# Excerpted text
______
Charster User's Guide

CHARSTER
0.8.3

Essentials

- Introduction
- Overview
- Reading data
- Metadata
- Saving data
- References

Basic analyses

- Select series to use
- Resampling
- Data transforms
- Background calculation
- Peak component
- Threshold setting

Advanced analyses

- Analysis of peak magnitudes
- Analysis of frequency distribution

Analysis of the frequency distribution of the peak component

Once a peak component method is selected (difference or ratio) and the analysis is recalculated, it is possible to analyze the frequency distribution of the peak component. This may aid with the selection of a threshold for identifying 'outlier' or large values of the peak component that fall outside of a 'typical' range of values. The series must be resampled to equal time intervals for this analysis to become available.

One may visually examine the histogram and fit distributions to the histogram:

A histogram plot of the peak component frequency distribution. This histogram shows the overall form of the peak component distribution (blue bars) and how the numbers of identified peaks varies with changing threshold (red line). The left y-axis shows the frequency of the peak component values (resampled data), and the right y-axis shows the number of fire episodes. The histogram x-axis ranges from the lowest to the highest values, and is divided into 50 equal bins. Clicking on the graph will open a small window showing the value of the threshold (x-axis) and the number of fire episodes (y-axis). Note that this feature does not read the value on the red line, but rather the value of exactly where the mouse pointer is located.

Model fits of the peak component distribution. In some situations, it might be helpful to visualize how the frequency distribution of the peak component fits a statistical distribution. Charster provides two ways to fit the distribution of the peak component with a Gaussian (normal) distribution.
______
# Extracted records
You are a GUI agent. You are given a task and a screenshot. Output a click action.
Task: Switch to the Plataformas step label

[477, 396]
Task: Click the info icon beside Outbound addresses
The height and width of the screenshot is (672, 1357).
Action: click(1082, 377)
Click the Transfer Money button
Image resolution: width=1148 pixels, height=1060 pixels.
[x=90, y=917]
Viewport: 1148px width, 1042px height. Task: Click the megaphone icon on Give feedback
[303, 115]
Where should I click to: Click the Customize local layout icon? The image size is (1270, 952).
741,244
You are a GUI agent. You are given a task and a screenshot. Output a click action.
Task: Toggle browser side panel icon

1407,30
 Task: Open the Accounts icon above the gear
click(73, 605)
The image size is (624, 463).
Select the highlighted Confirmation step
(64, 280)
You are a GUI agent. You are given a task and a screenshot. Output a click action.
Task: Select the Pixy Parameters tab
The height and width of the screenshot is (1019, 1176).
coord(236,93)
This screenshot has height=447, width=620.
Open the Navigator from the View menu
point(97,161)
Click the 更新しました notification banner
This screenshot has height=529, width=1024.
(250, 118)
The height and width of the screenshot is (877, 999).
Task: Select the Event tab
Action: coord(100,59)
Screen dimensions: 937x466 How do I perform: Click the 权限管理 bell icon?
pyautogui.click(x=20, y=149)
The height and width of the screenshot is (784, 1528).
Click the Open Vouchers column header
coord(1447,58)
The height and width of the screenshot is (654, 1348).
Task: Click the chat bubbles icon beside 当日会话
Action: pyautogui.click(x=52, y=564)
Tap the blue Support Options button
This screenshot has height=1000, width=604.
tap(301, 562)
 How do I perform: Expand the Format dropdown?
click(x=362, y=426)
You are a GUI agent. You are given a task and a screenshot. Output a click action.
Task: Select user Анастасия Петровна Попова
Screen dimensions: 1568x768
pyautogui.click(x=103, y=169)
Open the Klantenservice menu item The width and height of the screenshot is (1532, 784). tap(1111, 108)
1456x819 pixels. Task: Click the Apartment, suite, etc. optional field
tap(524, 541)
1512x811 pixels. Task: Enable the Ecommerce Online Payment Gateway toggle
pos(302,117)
______
# Problem statement
Rewrite the paragraph of the Charster guide that begins "A histogram plot of the peak component" as a bulleted list that keeps its main facts. This data has no connection to the Charster guide.

# Written answer
- The histogram shows the overall form of the peak component distribution (blue bars) and how the number of identified peaks varies as the threshold changes (red line).
- The left y-axis gives the frequency of peak component values (resampled data). The right y-axis gives the number of fire episodes.
- The x-axis runs from the lowest to the highest value and is divided into 50 equal bins.
- Clicking the graph opens a small window showing the threshold (x-axis) and the number of fire episodes (y-axis).
- This value is read from the exact position of the mouse pointer, not from the red line.